_EXCERPT TO READ_:
_____

WS: The writing of the book was an interesting journey in itself. I had mentioned to my mother a few months before she died that I wanted to write something about her, the books we read, and what I’d learned. “Oh, sweetie, you don’t want to spend your time doing that. You have so many other things to do and to write.” I told her I wanted to do it — because I was proud of her. The next day, Mom sent me an email — it was an annotated list of all the books we read. And she kept sending me additions and notes — and things to be sure to mention, like the need for health care reform.

So I had those notes. I’m also a compulsive scribbler and note-taker. So I had a lot of notes myself. When you are waiting around in hospital waiting rooms, there’s insane amounts of time to put your thoughts on paper. And I had the blog we had kept to remind me of some key dates.

I wrote the first draft of the book in the year after she died. I was incredibly blessed to have a wonderful editor — Marty Asher. At the end of the year, I sent him the way-too-long manuscript. He worked through several drafts with me over the next year. So it was really two full years from start to finish. I’m kind of a binge-writer — so I would work on it nonstop for days at a time, and then not work on it for days at a time. I was also working more than full-time with my start-up website for most of this period. So I didn’t do a lot of sleeping.

But I found great solace in the writing. Some friends told me they thought it was great that I was doing this — that it would give me closure. But I realized I didn’t want closure. I wanted to continue my conversations with my mother. In many ways, that’s what I felt I was doing. And am still doing.

_____

_COMPLETE THE FOLLOWING_:
a. Rewrite the paragraph beginning "I wrote the first draft" from the excerpt on writing the book as a short bulleted list that keeps its main facts.
b. From the excerpt on writing the book, list every written source the speaker says was available to draw on while writing.
c. Carry on the excerpt on writing the book, starting after its final sentence.

_____

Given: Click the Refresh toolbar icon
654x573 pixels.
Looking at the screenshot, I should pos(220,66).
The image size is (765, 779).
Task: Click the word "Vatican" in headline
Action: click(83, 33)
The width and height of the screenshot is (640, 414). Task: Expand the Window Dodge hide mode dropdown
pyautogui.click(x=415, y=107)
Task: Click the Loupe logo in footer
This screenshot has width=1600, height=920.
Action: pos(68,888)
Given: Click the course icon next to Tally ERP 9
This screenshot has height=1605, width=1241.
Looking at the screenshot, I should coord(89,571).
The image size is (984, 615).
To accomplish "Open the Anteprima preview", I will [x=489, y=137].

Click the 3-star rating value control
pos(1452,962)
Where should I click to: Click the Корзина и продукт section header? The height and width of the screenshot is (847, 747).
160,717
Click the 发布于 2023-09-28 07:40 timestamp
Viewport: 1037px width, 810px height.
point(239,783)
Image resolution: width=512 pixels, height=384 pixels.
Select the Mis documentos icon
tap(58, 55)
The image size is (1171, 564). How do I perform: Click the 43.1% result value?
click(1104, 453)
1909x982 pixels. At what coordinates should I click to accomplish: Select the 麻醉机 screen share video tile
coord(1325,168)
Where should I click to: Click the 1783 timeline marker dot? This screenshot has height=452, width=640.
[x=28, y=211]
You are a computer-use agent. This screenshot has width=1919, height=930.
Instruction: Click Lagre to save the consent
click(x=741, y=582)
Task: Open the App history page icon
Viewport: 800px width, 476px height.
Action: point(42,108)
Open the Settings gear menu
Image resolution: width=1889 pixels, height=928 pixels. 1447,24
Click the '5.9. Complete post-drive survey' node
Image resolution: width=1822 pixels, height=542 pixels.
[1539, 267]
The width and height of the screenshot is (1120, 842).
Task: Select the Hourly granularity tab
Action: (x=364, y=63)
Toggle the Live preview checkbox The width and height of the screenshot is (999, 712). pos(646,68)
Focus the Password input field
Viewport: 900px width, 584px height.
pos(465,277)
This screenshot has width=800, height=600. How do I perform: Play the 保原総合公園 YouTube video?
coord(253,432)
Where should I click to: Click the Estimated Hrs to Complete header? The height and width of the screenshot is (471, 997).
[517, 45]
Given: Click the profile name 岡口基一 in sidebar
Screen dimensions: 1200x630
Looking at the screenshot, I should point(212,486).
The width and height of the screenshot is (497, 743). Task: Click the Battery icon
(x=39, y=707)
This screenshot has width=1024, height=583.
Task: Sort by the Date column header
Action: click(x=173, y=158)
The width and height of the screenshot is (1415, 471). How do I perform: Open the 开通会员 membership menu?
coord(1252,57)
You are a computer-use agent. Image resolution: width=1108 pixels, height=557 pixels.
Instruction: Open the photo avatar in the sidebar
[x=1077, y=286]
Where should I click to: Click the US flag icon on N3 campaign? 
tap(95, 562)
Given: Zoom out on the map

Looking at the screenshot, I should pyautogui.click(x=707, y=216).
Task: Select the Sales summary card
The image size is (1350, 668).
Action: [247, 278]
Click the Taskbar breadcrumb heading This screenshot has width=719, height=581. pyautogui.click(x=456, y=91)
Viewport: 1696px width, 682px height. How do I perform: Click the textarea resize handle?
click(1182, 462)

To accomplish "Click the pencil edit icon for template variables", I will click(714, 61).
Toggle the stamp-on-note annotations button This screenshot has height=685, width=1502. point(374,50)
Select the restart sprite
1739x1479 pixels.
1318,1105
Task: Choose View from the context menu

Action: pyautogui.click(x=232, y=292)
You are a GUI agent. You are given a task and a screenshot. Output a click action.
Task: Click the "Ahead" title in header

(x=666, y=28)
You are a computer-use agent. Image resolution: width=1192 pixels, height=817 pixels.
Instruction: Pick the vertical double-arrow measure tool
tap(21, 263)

_____

_RESPONSE LIST_:
a.
- The first draft was written in the year after the mother died.
- At the end of that year, the too-long manuscript went to the editor, Marty Asher.
- He worked through several drafts with the writer over the following year, so the book took two full years.
- The writer binge-wrote, working nonstop for days and then not at all for days.
- For most of this period the writer was also working more than full-time on a start-up website and slept little.

b.
- The annotated list of all the books they read, which the mother sent by email
- The additions and notes the mother kept sending afterward
- The speaker's own notes, written as a compulsive scribbler and note-taker, much of it in hospital waiting rooms
- The blog they had kept, which served as a reminder of key dates

c.
As for the book that was most helpful to me — it was Bird by Bird by Anne Lamott, a great book not just on how to write but on how to live. It’s a book that I still keep on my bedside. It taught me to just get the first draft down on paper — and not edit myself until that was done. It helped me remember to break down the process into manageable chunks. And it reminded me that it was my book and I should write about what I wanted to write about and the way I wanted to write about it. I owe a huge debt to Anne Lamott.

The technical aspect that was most challenging but really most fun was figuring out where to break each chapter. I think one of the ways we make sense of our lives is how we divide the incidents of our lives into stories. Every time we tell stories of our lives, we are choosing to start at a certain point and end at another. Our lives, of course, are a continuous scroll from start to finish — like Kerouac’s On the Road. So I gave a lot of thought to this — trying especially hard to make each chapter true to our predominant emotion at the time. For example, during the months when we were most hopeful, I wanted the chapters to end on a hopeful or lighter note.

What books were most helpful to you, George? And I would also love your thoughts on the classic question — to MFA or not to MFA?!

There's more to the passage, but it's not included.